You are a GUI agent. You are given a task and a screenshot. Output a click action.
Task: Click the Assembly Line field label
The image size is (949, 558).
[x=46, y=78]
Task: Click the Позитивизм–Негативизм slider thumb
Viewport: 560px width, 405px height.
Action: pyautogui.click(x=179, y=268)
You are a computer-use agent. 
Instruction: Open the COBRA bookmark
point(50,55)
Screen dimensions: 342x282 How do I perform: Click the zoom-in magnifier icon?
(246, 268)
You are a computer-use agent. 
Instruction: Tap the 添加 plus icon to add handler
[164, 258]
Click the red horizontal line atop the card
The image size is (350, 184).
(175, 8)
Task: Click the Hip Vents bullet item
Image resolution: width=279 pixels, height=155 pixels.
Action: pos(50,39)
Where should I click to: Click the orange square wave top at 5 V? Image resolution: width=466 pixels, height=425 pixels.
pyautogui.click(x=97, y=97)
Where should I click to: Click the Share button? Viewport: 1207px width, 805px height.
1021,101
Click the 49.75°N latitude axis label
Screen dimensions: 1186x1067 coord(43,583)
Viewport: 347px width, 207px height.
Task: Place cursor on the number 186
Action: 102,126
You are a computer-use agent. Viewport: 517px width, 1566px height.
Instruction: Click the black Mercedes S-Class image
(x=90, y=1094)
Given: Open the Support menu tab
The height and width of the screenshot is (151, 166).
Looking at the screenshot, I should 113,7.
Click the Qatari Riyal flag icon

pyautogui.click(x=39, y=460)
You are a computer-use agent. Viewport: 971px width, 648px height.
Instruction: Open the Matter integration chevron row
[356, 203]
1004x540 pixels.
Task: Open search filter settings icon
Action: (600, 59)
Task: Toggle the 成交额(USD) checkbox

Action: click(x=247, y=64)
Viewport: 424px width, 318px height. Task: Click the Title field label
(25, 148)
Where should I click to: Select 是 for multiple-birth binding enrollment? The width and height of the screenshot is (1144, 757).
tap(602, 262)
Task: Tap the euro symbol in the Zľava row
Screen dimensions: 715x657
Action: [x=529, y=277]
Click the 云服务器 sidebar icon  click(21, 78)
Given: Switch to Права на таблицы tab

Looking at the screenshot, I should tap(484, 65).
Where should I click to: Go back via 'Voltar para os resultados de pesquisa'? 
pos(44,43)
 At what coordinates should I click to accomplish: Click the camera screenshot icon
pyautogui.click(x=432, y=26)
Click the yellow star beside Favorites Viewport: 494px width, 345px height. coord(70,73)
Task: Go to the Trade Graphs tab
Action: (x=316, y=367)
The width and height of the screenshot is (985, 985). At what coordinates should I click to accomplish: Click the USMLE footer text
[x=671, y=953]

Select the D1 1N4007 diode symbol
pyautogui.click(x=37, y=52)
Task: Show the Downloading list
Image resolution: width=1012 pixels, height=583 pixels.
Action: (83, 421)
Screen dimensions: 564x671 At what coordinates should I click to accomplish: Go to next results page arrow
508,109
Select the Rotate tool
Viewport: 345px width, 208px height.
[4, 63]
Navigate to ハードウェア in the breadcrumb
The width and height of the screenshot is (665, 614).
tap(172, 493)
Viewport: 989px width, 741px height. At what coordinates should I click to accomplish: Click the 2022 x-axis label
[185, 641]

-- -- --

- **PROBLEM DESCRIPTION**: In the entries, some lines may contain the word "computer". Give how many do, as a number by itself.

- **SOLUTION FOR THIS TASK**: 4